Hey Ed, use only FORD parts on it and it might run better ,,, ya know I am bustn your chops and we will try and not pick on your Dodge to hard


----------



## edgotbait (Sep 29, 2004)

i already know its ram tuff just ask the lady who
rear ended me at 50 mph


----------



## Kwesi W. (Apr 14, 2006)

*Hey Shooter!!*

Ford trucks are good looking! When you really want mucsle you get DODGE! Ford is like the Paris Hilton of trucks, kinda cute, easy to obtain but lacking substance.


----------



## Kwesi W. (Apr 14, 2006)

I actually had the same problem finding performance parts for my Durango. The two best places were ebay and JCwhitney. Good Luck


----------



## Shooter (Nov 14, 2004)

When your rickity ol dodge has hauled and towed as much weight as mine at 173,000 and still passes them little sports cars even with the 8,000 lb trailer behind her just maybe you might have a good little dodge there


----------



## Kwesi W. (Apr 14, 2006)

LOL, The Flag you ride around with would look better on a HEMI!!!!! Durango\Ram LOL



Shooter said:


> When your rickity ol dodge has hauled and towed as much weight as mine at 173,000 and still passes them little sports cars even with the 8,000 lb trailer behind her just maybe you might have a good little dodge there


----------



## Shooter (Nov 14, 2004)

Yup, my ex-neighbor sure was proud of his Hemi truck  told me how fast it was  told me the get up and go was second to none  told me it only got 12 MPG :--| yea just what I want


----------



## Hannibal (Aug 10, 2007)

Shooter said:


> Yup, my ex-neighbor sure was proud of his Hemi truck  told me how fast it was  told me the get up and go was second to none  told me it only got 12 MPG :--| yea just what I want



I only get 12 MPG in my Hemi as well - lol. But she does scoot and it looks good. Has also seen the shop 0 x's in 80K miles. I will take that anyday.

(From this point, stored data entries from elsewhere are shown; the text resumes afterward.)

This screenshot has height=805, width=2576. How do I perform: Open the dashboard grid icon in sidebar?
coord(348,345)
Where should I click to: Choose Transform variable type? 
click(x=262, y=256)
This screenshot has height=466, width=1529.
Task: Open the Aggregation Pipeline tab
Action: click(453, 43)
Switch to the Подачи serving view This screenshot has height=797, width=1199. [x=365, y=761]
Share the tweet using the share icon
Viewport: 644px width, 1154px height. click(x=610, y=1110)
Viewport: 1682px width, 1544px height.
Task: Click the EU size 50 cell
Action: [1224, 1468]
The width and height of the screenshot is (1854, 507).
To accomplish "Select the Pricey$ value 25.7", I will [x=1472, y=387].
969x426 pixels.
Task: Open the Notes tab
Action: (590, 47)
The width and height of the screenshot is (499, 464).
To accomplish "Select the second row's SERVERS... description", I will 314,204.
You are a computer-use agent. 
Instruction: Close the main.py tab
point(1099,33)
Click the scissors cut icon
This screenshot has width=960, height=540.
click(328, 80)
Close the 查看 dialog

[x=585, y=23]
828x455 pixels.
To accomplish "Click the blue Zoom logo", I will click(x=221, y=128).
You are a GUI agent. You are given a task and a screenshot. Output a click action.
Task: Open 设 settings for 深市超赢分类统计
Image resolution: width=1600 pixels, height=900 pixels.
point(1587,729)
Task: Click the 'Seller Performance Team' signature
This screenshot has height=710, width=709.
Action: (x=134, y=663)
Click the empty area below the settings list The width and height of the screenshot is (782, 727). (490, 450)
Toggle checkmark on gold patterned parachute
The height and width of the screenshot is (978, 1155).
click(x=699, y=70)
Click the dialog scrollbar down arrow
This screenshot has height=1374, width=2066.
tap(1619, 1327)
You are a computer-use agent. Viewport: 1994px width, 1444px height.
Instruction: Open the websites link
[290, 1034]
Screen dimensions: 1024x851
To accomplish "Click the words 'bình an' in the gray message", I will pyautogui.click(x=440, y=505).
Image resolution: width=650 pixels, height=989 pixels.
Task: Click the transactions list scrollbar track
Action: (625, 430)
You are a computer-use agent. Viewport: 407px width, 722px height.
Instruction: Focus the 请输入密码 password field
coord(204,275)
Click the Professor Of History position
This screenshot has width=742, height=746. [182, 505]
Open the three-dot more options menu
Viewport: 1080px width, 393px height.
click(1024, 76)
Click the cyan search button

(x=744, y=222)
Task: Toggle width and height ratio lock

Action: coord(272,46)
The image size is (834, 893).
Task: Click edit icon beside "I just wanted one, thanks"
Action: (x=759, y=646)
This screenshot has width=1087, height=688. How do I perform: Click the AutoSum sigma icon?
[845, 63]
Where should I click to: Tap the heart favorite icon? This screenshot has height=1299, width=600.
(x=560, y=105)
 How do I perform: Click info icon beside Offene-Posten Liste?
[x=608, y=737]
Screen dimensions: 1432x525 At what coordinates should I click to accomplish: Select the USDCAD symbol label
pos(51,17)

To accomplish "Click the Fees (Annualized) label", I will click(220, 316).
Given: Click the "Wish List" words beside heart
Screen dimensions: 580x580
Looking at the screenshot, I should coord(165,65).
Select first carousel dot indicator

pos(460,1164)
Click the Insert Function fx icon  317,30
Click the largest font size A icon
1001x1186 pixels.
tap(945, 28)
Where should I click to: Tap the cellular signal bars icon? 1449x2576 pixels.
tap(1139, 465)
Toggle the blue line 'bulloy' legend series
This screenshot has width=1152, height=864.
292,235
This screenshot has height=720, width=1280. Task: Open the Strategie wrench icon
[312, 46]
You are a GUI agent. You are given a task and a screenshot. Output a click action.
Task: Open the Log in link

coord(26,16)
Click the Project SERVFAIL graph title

Best mod: Tow hitch. I've been rear ended more times that I can count (I work in DC) and my truck hasn't seen a scratch yet. Granted, I've wrecked a few front ends but that is their problem, not mine.


----------



## Kwesi W. (Apr 14, 2006)

Well i get 16.5-21.0 mpg.... you guys must have a heavy foot... My weight is in other places.. LOL


----------



## Hannibal (Aug 10, 2007)

kmw21230 said:


> Well i get 16.5-21.0 mpg.... you guys must have a heavy foot... My weight is in other places.. LOL



Most of my driving is city (work in DC). And I have a heavy foot. Also, my truck has 20" wheels (stock) so that only hinders MPG. While the Hemi makes some nice power - it certainly isn't king when it comes to MPG. It doesn't bother me though - the company pays for gas.

It did run 15.4 seconds in the 1/4 mile. I was impressed for a truck - lol.


----------



## edgotbait (Sep 29, 2004)

i only get 11mpg in town some times as low as 9mpg did get 15 mpg on the highway going to N.C. wish i could have got the diesel


----------



## kfowler (Aug 13, 2005)

OK, boys. When you want to get real serious, there is only one way to go, especially when you want to pass Shooter in his ford. Get a dodge cummins. While Shooter is straining in his ford to tow 8,000 lbs., you pass him @ 75 mph, with the ac blowing cold, towing 10,000 and getting 18-20 MPG, of diesel of course. All bs aside, the fords are nice, but have major engine problems with the new IH diesel. Check the web; Ford and IH are busy suing each other over warranty claims. I really like the GM Allison auto trans but the duramax is having problems making it to 100K miles ! Keep in mind the cummins has a recommended TBO of 300K.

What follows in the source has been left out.